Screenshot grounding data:

╭──

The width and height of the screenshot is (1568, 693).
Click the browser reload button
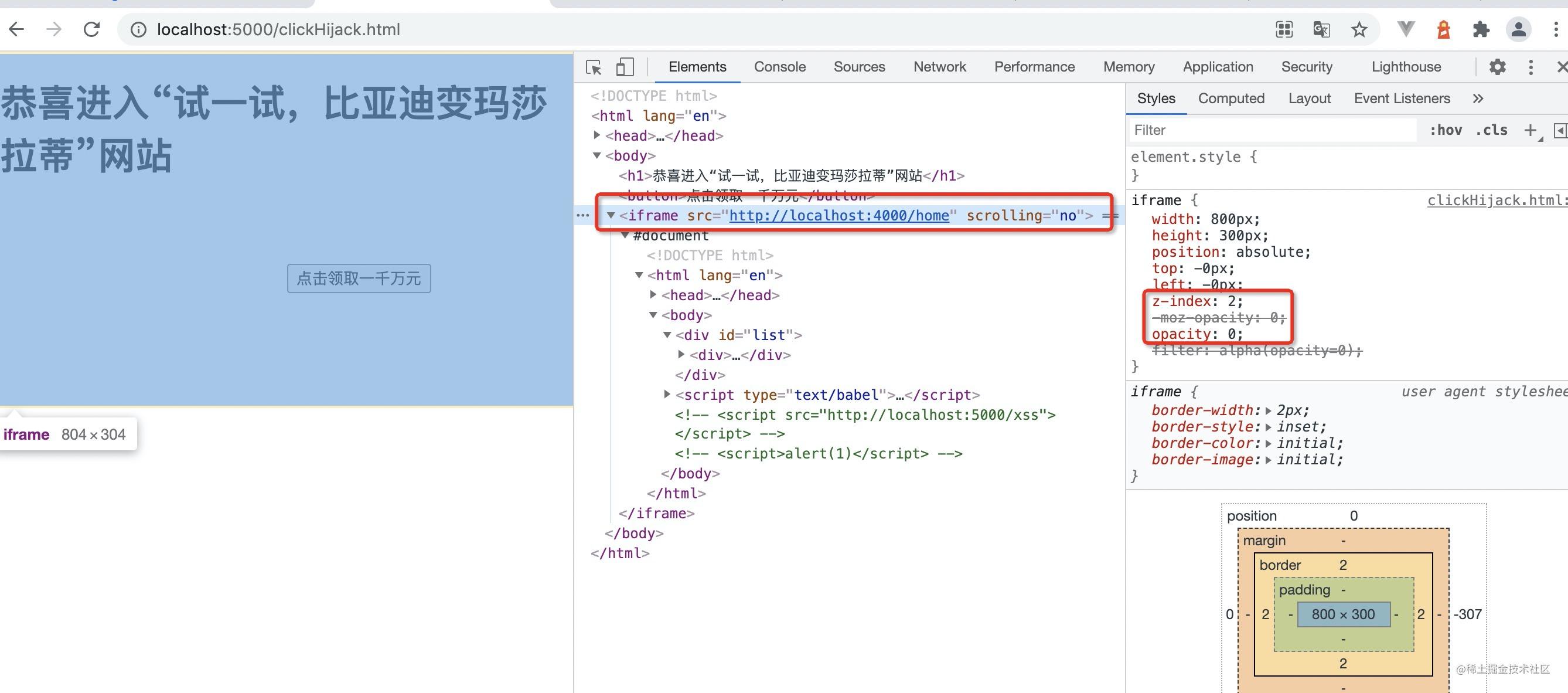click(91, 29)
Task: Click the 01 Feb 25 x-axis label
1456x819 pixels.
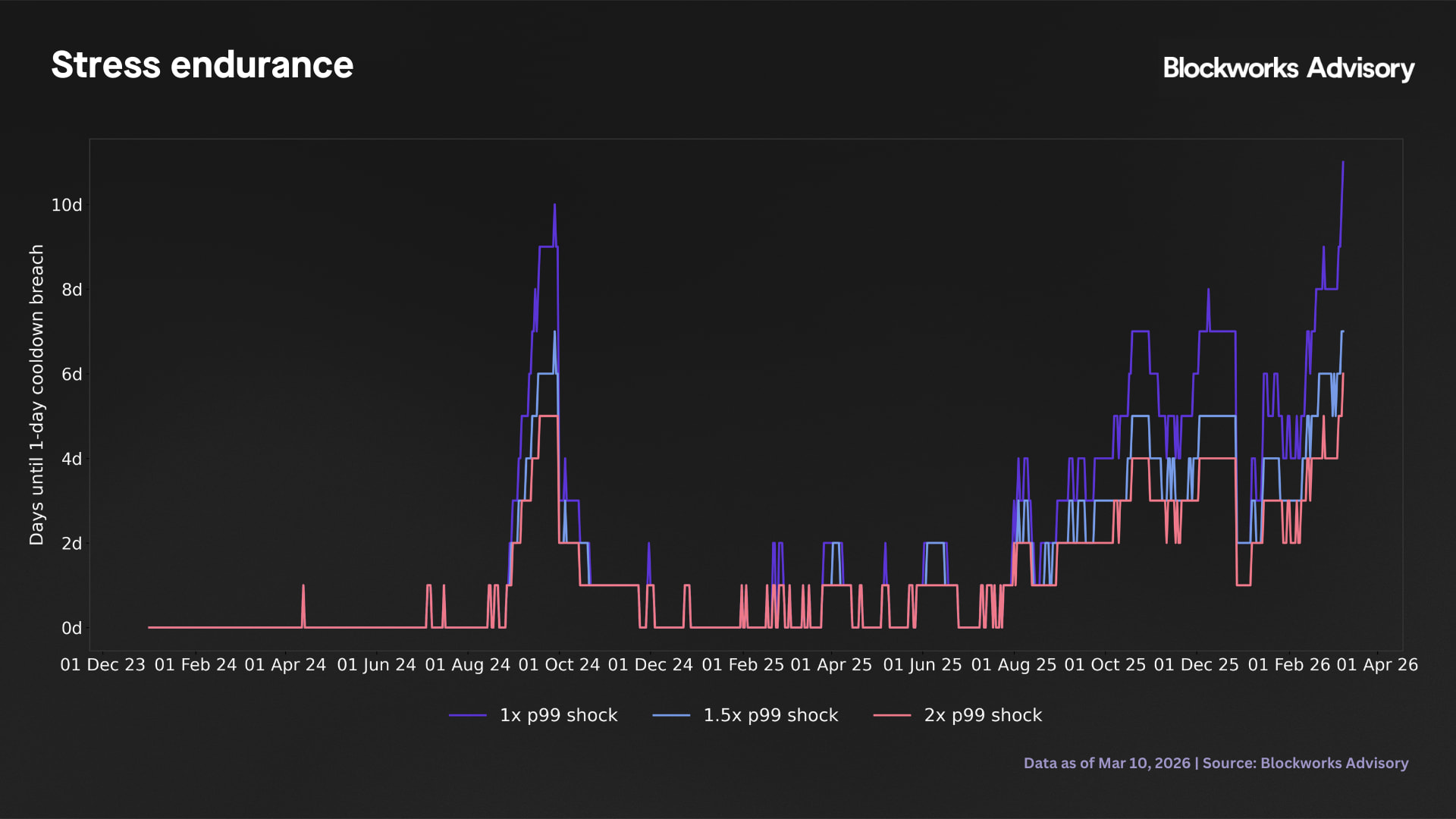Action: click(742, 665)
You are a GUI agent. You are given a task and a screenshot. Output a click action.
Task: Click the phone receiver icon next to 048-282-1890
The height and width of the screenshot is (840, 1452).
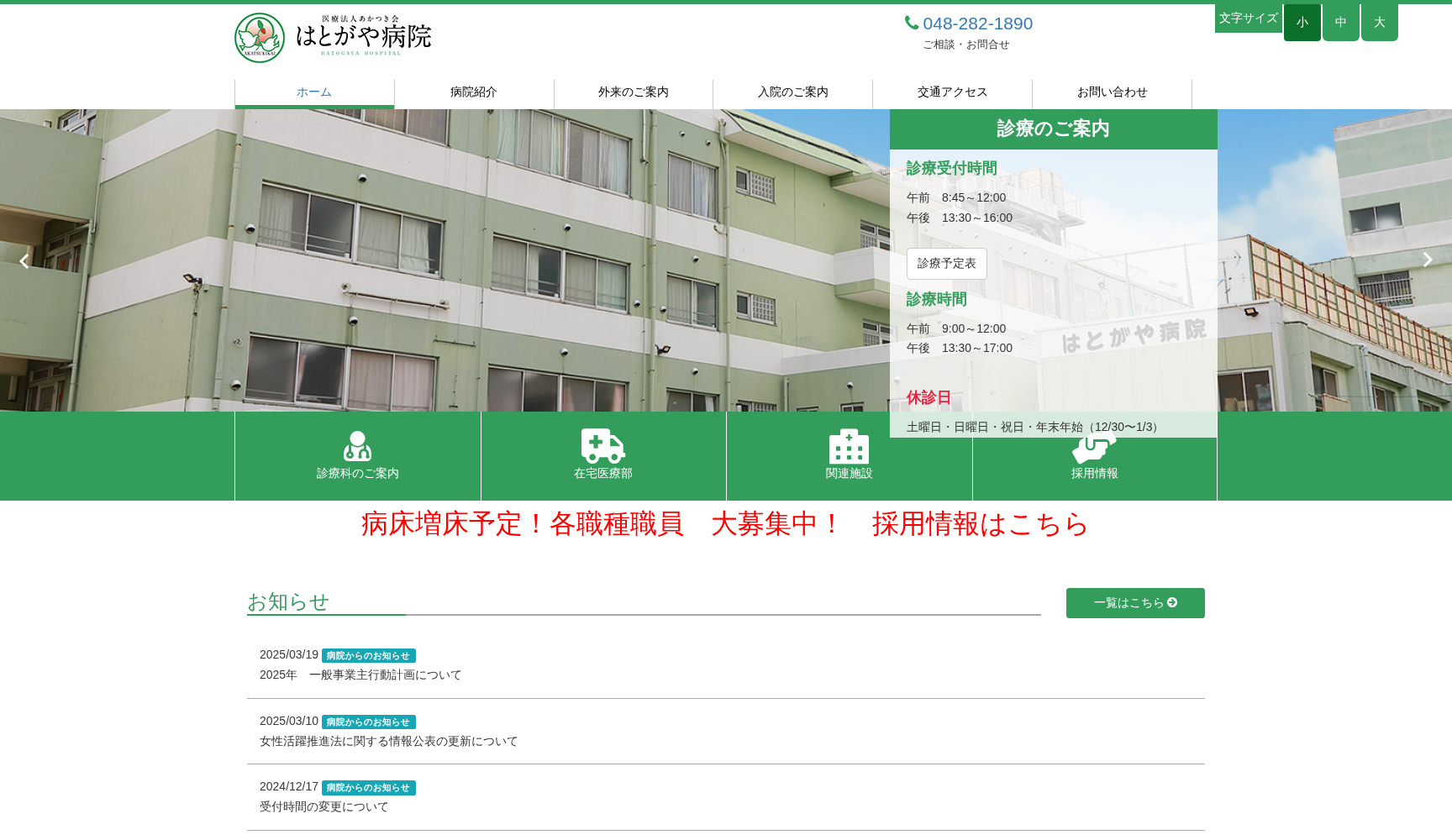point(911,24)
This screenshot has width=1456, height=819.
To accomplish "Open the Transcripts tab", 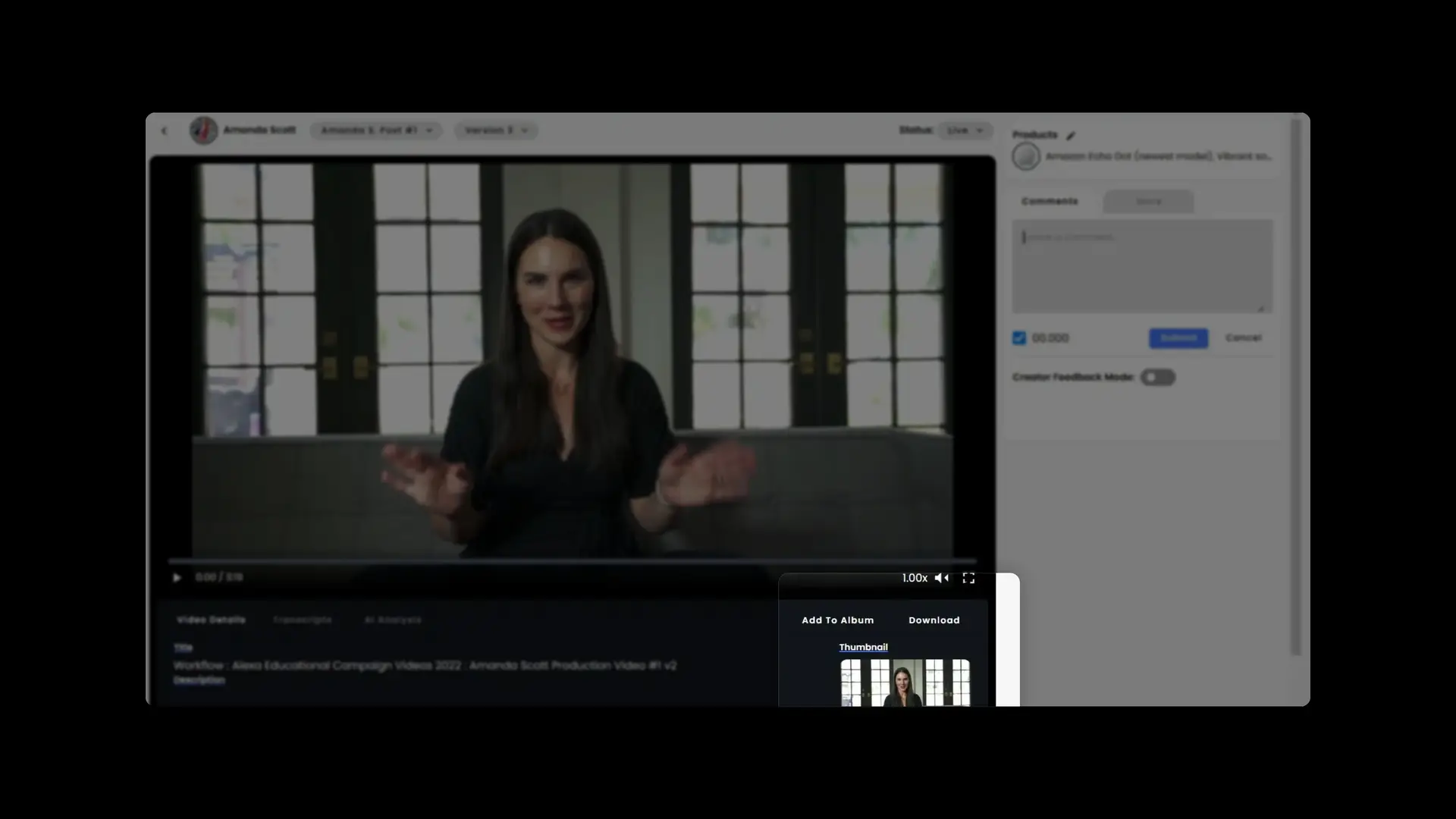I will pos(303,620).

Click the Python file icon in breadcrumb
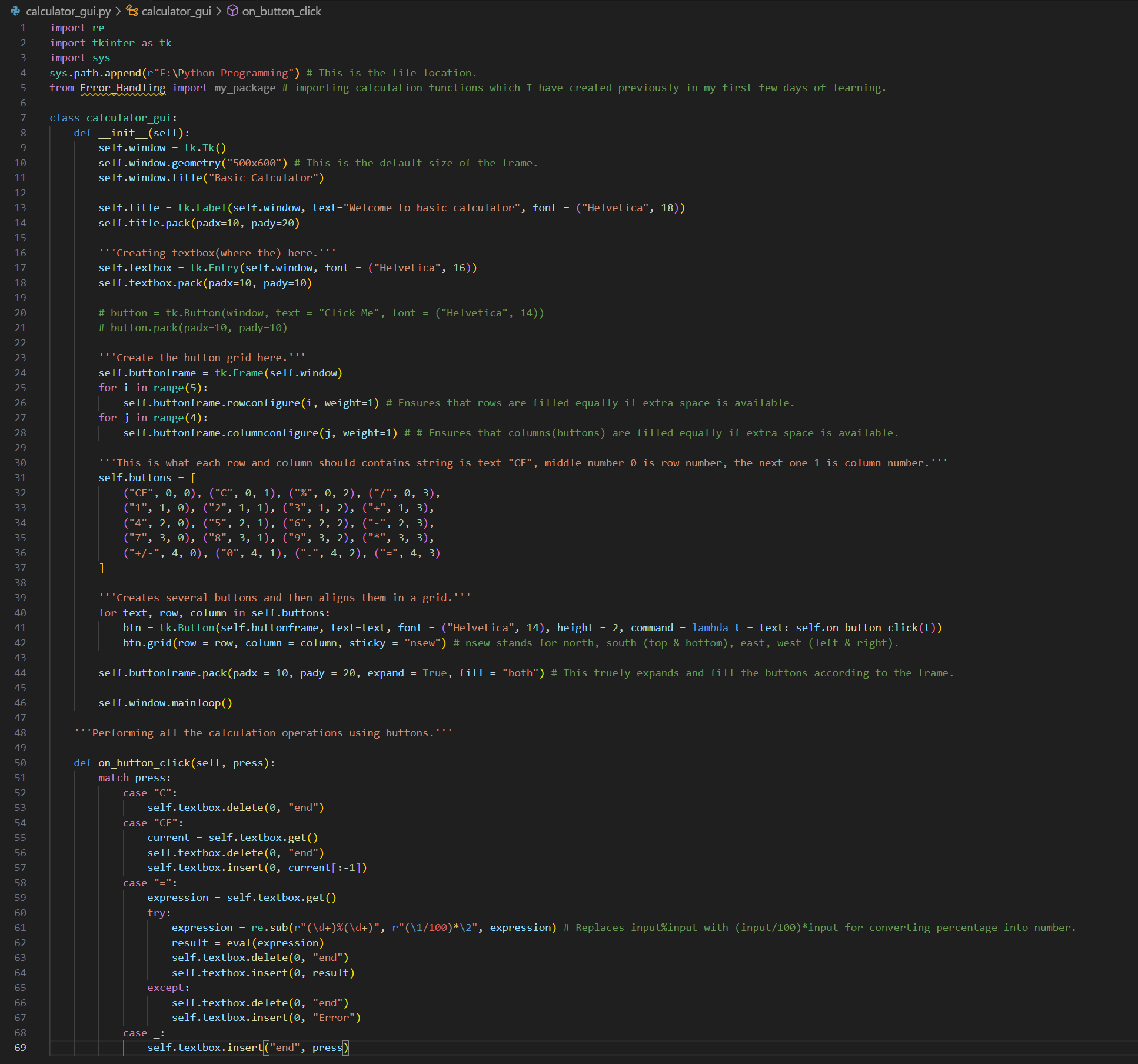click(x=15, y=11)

╰──

Task item. Given the records above, return the lines starting at the one that holds "1456x819 pixels." and ending at the one that holds "This screenshot has width=1456, height=819.", exactly, and nothing besides; leave every picture out.

Finished exercise.
1456x819 pixels.
Action: click(742, 665)
You are a GUI agent. You are given a task and a screenshot. Output a click action.
Task: Click the phone receiver icon next to 048-282-1890
The height and width of the screenshot is (840, 1452).
point(911,24)
This screenshot has width=1456, height=819.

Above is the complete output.